On the other hand, a buffer overflow error that is introduced early on in the process isn't going to be any harder to fix later than it is if it is caught right away.

Consider the code:

void foo(char *input) {
int a; char buf[25]; int b; /* do stuff w/ a & b */
strncpy(buf, input, 25); /* a and b no longer used, do stuff w/ buf */
}

Let's consider the case of having an input string 26 bytes long including the NULL terminator. If strncpy has an off by one error it'll NULL terminate the string (write a NULL at buf[25]). buf[25] is most likely REALLY a byte in either a or b (depending on how the compiler lays things out on the stack). So buf appears properly terminated to any functions that operator on it from here on out, even though there's no NULL anywhere in buf[0] to buf[24].

But then someone notices the buffer overflow in strncpy. And they fix it. Now buf is not properly NULL terminated and the program blows up later because of this (potentially later copying string they thought was of a certain length (they used strncpy!) into the heap , overwriting a vtable, and later doing a call into some random address).

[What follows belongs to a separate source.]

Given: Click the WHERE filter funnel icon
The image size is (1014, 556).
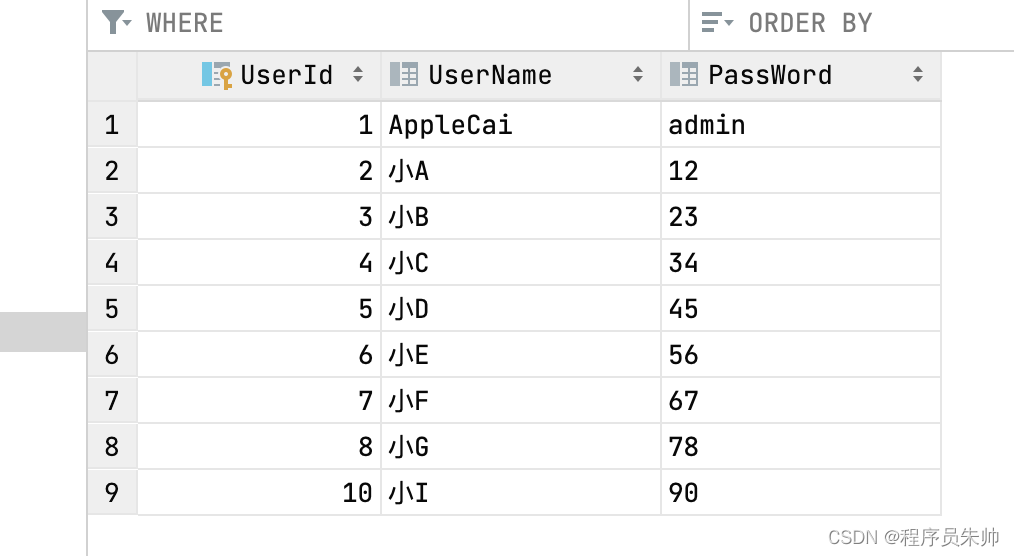Looking at the screenshot, I should tap(115, 22).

So now you either need to not fix strncpy, or fix both strncpy and this other program. If this other program happens to be a library that you don't have the source code for, and lots of people use, what do you do?

It's certainly a simplistic example. strncpy has odd semantics (not guarenteeing NULL termination), and in this case there were 2 bugs. But more complex situations like these can and do crop up when you need to maintain compatibility between multiple software components. So now you ship your "fixed" library and suddenly tons of other programs are broken in odd ways. Then they have to fix their software, and many customers are experiencing cascading upgrades (if they're lucky and can get the upgrades!)

Logarithmic

[gazbo]

Looks more exponential to me.

Re:Logarithmic

Logarithmic progressions are exponential.

Re:Logarithmic

What is a logarithmic progression, and how is it exponential?

Re:Logarithmic

[MarkusQ]

Logarithmic progressions are exponential.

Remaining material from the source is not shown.